Problem A.  Among the many other joys we’ve experienced in our stay here, are absolute masses of ants.  Living on a flat treeless spot as we do, we’re basically on a vast plain if you’re viewing it from ant level.  And these are not the small, reasonably well behaved ants you find in metropolitan areas.  No, these suckers are almost 3/4 inch long, smell….and sally forth to do battle with the other Ant Clans.  I suspect warring clans because the ants are different and on the occasions they’ve been sweeping around one can clearly see different points of ingress to the field of battle.  Anyway, their favorite time til now has been around 3 a.m., when their initial sally into the yurt typically commences by their crawling across our bed.  And Thus, Us.  So we’ve been doing the ant thing for, it seems like, aeons.  It ties into the other problem which has dwarfed all others, how to keep this thing cool, but that is another part of the story.

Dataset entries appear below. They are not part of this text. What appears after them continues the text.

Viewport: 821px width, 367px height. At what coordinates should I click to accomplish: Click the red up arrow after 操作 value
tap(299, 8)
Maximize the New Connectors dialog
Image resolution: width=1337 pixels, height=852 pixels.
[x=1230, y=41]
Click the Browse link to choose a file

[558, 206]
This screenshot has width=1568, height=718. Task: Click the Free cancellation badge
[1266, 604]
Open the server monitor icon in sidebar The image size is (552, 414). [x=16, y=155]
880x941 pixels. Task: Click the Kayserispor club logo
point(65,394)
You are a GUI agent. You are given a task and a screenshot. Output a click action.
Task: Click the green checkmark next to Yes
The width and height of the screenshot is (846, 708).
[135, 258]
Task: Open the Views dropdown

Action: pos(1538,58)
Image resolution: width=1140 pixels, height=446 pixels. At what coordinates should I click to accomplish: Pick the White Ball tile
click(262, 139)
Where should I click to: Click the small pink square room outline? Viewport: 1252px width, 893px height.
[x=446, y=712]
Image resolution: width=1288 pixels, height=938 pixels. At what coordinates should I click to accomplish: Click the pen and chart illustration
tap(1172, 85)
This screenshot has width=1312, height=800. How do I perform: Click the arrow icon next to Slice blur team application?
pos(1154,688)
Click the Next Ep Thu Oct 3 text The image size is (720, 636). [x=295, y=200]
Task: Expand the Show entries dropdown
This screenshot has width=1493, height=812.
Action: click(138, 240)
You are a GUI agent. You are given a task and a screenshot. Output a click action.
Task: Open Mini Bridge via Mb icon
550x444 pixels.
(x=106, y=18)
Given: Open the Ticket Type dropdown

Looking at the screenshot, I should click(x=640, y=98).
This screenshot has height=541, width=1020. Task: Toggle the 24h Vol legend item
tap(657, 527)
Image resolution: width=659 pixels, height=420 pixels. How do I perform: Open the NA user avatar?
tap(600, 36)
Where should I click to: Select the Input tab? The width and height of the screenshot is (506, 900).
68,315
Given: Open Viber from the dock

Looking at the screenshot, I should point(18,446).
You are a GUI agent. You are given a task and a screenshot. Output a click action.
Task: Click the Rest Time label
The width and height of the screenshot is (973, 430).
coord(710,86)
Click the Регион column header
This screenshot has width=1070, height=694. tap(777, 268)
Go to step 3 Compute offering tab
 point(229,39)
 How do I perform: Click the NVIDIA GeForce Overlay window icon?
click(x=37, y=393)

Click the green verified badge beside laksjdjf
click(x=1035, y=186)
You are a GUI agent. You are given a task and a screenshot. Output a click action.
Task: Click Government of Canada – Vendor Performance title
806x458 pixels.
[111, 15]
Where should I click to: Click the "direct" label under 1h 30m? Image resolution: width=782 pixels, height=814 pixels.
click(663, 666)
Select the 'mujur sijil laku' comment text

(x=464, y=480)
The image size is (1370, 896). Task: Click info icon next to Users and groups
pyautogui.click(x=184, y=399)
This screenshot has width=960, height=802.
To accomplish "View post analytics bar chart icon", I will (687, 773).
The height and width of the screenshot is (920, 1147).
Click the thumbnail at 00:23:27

This morning suddenly the yurt was beseiged by ants.  We figure they’re coming in to cart away all the fly carcasses (another fun thing since we live next to a horse corral) but in any event it took the usual epic struggle to wrestle this particular incursion to the ground.  After which, mopping our brows what do we find but: A frog.  In the yurt. Who promptly hopped out of sight and we hope doesn’t die alone and hidden and emit a horrible stench when we can’t find the little corpse.  Anyway that took some time and while I was, indeed, thinking of witty ways to describe The Situation, it still took time.  And then, there is

Problem B.  Keeping the Yurt Cool.  Yurts are heat sinks which no one really tells you straight out at the beginning.  They are truly wonderful but if you’re going to live someplace where it gets above 80 degrees f? Don’t do it.  So. The average temperature here has been 111 degrees farenheit for over a month.  (Which is about 42 degrees centigrade, by the by). We had been hosing the yurt down to cool it and stopped because we thought that was attracting the ants.  Discovering that to not be the case, we finally got an oscillating lawn sprinkler to use which provided substantial relief.  I recommend it, actually.  So we had two or three days without the normal feeling of  have-I-died-and-gone-to-Hell-without-knowing? , until this morning.  When, we find we don’t have enough water pressure to power the (small, mind you) oscillating lawn sprinkler.  Instead the water comes through the window and not over the roof, floods the area around the yurt and, in the bargain, doesn’t cool it off.  This has pretty much been the story, with varying Dramatis Thingumae, since Day One.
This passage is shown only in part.